Data Processing Addendum
What the DPA covers
The Convo DPA governs how Convo processes personal data on behalf of an institutional customer (a “Controller” under GDPR, a “Business” under CCPA) when that customer uses the Convo platform to publish tours and receive visitor analytics. It supplements our standard Terms of Service and incorporates the EU Standard Contractual Clauses (2021/914) and the UK International Data Transfer Addendum where applicable.
Key terms in plain English
What Convo processes. Reference materials uploaded by institutional staff; staff account details (email address and authentication metadata) for the admin portal; visitor account details (email address and authentication metadata) for the visitor app; visitor interaction data (tour starts, stops played, questions asked, language selected) tied to a visitor session.
What Convo does not process. Visitor or staff passwords (sign-in uses one-time email passcodes, not passwords), names, phone numbers, mailing addresses, or payment card details (payment data is handled directly by Stripe).
Retention. Reference materials are retained for the life of the subscription plus thirty days. Visitor interaction logs and visitor account records are retained for the life of the institution’s subscription; specific retention windows for visitor data can be configured in the institution’s order form.
Sub-processors. See the live security and sub-processor page. Material changes are notified by email to the institution’s billing contact in advance — typically at least 30 days before the change takes effect.
Region. All processing happens in the United States today (Vercel and Supabase US-East). EU-region hosting is on the roadmap; institutions whose legal teams require EU-region processing should raise it during procurement so we can confirm timing. Transfers to the United States are governed by the EU Standard Contractual Clauses (and the UK International Data Transfer Addendum where applicable).
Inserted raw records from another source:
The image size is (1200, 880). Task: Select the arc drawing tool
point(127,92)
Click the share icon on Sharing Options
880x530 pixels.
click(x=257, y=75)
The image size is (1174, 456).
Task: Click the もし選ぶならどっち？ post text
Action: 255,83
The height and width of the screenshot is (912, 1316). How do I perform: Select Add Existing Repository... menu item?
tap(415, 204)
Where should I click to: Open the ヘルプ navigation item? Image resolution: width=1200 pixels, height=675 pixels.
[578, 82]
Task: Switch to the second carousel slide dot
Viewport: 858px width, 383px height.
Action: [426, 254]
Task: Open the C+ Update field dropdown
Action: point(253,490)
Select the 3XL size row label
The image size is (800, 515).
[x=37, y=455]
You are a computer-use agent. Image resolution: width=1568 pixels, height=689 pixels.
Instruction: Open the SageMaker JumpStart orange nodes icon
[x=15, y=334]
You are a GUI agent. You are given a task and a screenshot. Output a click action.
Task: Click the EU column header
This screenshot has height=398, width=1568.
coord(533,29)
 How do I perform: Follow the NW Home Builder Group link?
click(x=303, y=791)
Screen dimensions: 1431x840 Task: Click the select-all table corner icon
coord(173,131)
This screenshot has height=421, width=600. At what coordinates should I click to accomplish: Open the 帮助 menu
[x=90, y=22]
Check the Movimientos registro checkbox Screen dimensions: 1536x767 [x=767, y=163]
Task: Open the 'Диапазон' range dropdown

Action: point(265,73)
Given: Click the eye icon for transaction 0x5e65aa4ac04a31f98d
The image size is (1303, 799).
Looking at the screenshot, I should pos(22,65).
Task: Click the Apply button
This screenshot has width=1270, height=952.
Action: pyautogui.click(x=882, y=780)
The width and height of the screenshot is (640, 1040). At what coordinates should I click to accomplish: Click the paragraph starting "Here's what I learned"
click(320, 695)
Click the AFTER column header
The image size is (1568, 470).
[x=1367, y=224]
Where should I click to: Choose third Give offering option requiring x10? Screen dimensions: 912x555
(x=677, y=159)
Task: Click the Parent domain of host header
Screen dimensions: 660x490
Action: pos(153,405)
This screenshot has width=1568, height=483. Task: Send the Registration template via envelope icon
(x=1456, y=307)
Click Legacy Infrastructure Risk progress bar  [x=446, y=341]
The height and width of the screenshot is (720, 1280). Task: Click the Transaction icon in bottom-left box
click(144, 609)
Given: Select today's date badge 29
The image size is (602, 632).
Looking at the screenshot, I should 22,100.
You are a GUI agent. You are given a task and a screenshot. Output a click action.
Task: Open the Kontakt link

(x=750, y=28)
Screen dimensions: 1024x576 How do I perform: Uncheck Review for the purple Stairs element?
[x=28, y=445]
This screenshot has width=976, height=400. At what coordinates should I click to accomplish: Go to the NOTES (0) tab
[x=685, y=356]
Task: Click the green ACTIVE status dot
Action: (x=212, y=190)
Data subject requests. Convo assists the institution in responding to access, rectification, deletion, and portability requests from data subjects. The institution remains the controller and primary point of contact for those requests.
Security incidents. Convo notifies the institution’s designated contact within 72 hours of becoming aware of a personal data breach affecting that institution’s data, with the information required by Article 33 of the GDPR.
How to execute the DPA
Email legal@convo.app with your institution’s legal entity name and the country it operates in. We’ll send the current DPA as a PDF (or Word, if your office prefers) and a DocuSign link. If your team needs to redline, we generally accept reasonable changes and respond promptly.
Where this fits in the contract
The DPA is incorporated by reference into the Convo Terms of Service and any institutional Order Form. In the event of a conflict between the DPA and the Terms of Service with respect to personal data processing, the DPA controls.